West Kootenay EcoSociety said it will argue the appointment of municipal councilors without any electors violates the constitution and various provincial statutes.
“Fundamentally it’s about democracy,” Executive Director of the West Kootenay EcoSociety, David Reid told The Nelson Daily.
“The consitution allows the province quite a bit of leeway in terms of setting up municipalities but there’s a common understanding about what municipalities are.”
“I think most Canadians if you ask what a municipality is, it’s a place where people live and here the province has created a municipality where there isn't anyone living . . . a place where there’s no infrastructure and no residents to consult for the city council,” Reid adds.
The appointment Jumbo's first council — Mayor Greg Deck and and councilors are Nancy Hugunin and Steve Ostrander — caught most everyone off guard when the Liberal government, through an Order in Council, made the decision on November 19, 2012.

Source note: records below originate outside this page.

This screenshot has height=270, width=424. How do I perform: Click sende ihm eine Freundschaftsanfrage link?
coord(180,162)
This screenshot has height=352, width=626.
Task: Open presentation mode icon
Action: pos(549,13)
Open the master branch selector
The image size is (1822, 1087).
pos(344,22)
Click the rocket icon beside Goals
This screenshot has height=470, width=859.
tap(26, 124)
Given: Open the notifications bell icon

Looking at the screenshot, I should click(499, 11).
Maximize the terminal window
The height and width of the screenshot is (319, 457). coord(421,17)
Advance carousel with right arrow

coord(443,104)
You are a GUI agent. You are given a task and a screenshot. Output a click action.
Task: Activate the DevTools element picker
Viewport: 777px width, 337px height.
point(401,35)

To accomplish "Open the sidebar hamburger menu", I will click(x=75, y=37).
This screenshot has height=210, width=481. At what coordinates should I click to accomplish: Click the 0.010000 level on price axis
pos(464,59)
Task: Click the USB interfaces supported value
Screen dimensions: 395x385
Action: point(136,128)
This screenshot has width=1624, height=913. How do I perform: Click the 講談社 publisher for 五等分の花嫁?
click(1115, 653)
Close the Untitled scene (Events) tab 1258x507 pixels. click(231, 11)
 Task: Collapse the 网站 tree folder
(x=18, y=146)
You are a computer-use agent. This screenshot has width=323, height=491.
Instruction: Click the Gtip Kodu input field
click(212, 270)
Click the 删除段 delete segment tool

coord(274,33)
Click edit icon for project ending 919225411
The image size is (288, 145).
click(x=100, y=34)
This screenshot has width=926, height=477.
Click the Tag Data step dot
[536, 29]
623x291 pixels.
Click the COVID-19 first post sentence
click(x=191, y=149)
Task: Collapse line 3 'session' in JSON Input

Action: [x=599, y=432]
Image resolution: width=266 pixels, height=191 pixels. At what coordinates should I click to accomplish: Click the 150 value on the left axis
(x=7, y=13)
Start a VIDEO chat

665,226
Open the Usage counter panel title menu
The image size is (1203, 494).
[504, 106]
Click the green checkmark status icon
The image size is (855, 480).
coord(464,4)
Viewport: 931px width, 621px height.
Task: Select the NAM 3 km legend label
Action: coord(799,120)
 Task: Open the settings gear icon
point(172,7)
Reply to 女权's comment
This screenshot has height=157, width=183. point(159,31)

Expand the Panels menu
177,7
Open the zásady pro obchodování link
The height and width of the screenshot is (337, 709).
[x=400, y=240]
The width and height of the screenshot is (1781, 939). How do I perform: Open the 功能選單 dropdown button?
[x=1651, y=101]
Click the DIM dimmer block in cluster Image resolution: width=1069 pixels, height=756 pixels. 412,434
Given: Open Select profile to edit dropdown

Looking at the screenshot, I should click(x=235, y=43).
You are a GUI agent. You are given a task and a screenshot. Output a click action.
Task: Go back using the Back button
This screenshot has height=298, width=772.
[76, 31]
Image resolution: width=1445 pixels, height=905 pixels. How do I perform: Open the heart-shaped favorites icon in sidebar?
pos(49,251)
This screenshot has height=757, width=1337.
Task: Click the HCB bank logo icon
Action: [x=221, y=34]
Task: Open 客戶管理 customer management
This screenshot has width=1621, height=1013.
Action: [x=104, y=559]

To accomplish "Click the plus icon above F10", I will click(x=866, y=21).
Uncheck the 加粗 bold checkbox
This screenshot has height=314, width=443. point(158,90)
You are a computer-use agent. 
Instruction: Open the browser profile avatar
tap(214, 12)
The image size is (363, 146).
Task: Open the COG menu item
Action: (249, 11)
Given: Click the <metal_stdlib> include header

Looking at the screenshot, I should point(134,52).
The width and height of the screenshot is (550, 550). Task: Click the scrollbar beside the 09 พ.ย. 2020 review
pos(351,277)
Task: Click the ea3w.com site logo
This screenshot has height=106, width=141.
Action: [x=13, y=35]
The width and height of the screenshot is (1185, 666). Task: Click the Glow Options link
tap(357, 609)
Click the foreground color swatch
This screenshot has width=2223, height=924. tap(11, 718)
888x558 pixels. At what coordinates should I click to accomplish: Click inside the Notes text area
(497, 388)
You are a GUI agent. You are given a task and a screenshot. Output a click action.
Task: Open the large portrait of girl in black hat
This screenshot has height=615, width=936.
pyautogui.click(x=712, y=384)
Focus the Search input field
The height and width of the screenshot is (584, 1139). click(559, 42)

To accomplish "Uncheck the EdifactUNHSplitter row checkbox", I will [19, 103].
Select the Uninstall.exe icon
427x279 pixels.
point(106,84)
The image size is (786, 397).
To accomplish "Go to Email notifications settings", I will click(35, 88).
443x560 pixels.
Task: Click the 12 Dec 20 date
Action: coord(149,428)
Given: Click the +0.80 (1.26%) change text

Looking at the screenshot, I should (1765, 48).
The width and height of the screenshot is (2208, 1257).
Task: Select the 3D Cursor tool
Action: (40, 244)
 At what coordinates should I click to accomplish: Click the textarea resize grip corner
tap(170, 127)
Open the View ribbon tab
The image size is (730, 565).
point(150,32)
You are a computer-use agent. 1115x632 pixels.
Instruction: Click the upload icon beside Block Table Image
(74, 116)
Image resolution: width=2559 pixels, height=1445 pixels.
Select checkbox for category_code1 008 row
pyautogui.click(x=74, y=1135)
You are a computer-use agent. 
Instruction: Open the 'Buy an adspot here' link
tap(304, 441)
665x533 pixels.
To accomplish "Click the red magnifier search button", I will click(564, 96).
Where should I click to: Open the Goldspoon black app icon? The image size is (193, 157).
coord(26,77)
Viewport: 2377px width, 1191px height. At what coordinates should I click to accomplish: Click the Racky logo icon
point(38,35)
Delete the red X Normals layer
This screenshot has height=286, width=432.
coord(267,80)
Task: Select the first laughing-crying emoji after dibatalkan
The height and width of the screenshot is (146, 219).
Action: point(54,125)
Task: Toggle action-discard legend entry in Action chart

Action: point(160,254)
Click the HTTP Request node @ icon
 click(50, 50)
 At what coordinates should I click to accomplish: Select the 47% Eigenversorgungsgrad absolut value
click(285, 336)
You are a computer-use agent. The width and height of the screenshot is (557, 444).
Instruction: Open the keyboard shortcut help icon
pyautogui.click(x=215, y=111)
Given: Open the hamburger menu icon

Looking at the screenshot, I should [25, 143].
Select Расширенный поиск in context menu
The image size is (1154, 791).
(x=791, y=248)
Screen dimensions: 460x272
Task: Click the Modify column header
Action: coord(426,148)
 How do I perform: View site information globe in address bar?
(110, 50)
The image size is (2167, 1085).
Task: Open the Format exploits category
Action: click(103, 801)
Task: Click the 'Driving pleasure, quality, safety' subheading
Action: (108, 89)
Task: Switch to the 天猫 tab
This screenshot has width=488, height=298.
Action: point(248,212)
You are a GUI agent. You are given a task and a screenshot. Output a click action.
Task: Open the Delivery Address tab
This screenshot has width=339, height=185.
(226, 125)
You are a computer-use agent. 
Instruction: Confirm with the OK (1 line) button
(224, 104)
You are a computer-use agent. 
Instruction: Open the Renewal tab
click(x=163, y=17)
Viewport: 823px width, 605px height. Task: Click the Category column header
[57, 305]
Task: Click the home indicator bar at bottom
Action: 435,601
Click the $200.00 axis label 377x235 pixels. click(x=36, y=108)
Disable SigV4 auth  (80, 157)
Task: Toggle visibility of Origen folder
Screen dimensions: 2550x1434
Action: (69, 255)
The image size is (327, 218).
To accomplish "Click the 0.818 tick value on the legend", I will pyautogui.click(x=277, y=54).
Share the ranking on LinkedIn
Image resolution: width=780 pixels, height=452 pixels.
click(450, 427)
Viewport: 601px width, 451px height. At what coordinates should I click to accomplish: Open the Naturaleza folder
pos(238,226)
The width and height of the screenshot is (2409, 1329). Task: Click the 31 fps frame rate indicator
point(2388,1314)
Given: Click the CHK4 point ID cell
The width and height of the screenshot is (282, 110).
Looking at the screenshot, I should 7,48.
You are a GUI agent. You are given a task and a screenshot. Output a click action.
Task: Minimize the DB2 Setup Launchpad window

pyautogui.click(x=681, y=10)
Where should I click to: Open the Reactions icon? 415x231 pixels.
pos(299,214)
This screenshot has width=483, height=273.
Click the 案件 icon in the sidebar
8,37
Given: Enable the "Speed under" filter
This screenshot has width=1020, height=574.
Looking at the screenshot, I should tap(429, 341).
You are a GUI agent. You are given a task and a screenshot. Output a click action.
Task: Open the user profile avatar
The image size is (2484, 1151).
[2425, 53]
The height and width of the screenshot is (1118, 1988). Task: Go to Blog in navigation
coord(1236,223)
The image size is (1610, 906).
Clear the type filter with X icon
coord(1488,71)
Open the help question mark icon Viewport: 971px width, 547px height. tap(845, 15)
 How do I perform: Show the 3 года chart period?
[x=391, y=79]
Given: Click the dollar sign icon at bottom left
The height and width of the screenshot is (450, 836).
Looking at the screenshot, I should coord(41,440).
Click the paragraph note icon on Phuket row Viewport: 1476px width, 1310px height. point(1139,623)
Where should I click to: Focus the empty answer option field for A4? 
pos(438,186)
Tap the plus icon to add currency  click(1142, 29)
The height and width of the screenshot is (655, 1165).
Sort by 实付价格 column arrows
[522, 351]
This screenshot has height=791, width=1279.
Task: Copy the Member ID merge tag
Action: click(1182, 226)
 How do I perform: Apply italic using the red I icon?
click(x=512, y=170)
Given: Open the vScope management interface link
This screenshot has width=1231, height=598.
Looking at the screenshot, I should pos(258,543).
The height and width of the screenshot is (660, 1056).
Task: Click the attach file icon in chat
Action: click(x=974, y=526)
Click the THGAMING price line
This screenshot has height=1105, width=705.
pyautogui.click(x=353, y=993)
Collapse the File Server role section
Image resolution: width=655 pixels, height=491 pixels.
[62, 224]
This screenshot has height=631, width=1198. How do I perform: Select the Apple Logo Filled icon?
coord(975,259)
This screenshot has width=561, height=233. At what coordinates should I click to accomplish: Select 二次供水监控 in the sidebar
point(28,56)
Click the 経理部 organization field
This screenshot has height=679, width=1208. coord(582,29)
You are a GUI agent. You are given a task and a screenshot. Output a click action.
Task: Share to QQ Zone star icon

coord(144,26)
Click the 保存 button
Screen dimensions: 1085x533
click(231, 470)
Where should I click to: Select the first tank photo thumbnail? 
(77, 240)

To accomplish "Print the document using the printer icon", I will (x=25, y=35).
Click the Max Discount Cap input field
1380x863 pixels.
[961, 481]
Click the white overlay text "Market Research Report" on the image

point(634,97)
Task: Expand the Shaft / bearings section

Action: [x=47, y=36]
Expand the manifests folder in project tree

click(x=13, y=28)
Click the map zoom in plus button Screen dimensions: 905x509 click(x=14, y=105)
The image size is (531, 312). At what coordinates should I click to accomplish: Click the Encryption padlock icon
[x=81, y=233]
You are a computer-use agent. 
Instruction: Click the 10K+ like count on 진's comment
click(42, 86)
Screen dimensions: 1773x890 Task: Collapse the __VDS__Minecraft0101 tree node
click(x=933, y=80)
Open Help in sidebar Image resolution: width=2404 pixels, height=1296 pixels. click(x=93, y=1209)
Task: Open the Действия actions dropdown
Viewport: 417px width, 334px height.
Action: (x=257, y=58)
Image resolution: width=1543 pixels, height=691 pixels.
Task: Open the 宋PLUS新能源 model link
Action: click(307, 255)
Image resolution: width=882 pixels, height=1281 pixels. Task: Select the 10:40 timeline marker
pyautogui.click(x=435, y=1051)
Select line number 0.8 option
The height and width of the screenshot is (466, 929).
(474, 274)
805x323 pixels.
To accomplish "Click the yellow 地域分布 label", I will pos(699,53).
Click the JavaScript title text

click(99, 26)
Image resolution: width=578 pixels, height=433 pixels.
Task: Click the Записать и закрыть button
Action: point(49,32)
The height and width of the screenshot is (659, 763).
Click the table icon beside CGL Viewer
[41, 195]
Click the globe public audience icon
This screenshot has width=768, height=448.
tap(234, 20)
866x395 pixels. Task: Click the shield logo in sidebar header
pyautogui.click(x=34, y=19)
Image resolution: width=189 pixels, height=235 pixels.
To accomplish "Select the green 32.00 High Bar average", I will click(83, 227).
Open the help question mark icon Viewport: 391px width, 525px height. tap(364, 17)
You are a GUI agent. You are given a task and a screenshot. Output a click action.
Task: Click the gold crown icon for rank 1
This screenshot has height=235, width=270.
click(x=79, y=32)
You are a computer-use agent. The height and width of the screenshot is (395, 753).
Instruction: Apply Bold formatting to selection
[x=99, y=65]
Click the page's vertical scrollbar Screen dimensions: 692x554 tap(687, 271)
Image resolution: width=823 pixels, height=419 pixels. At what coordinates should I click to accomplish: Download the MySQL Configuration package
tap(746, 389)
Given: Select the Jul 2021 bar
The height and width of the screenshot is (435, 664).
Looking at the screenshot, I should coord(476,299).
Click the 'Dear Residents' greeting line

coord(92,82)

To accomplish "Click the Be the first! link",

Reid said this new council was created after the BC Government made significant changes to the Local Government Act through Bill 41 on the last day of the spring session in 2012.
The new law removed the previous reqiurement that resort municipalities have residents and that the residents support the creation of the municipality.
The Union of BC Municipalities and the Regional District of Central Kootenay passed motions opposing the changes.
And despite not having a single human being living in the new municipality, the three-person council is set to hold its inaugural meeting Tuesday in Radium where it will use the earmarked $260,000 of taxpayer money to support the creation of the muncipality and its operation.
“My understanding the first meeting moving ahead for the new council will deal with what they need to do to make a municipality,” Reid explained.
“My hope is they realize they’re now under additional scrutiny and they won’t do anything that makes it difficult for the courts to undo when the court decides in our favour.”
For more than 22 years the West Kootenay EcoSociety has been a long-standing member of the West Kootenay Coalition for Jumbo Wild and opposed the idea of a new ski resort since 1994.
The EcoSociety is filing the application at 2 p.m. at the Nelson Courthouse Monday with the support and cooperation of the coalition, and with funding from West Coast Environmental Law.
“Honestly I hope this and all the other things people are doing around the province to prevent this project from moving forward will send a clear message and the project will stop,” Reid said.
“I can’t say for sure that even if we win the project will be stopped once and for all but this is just unacceptable to us and the people in the Kootenays to have this process move forward the way it’s moving forward.”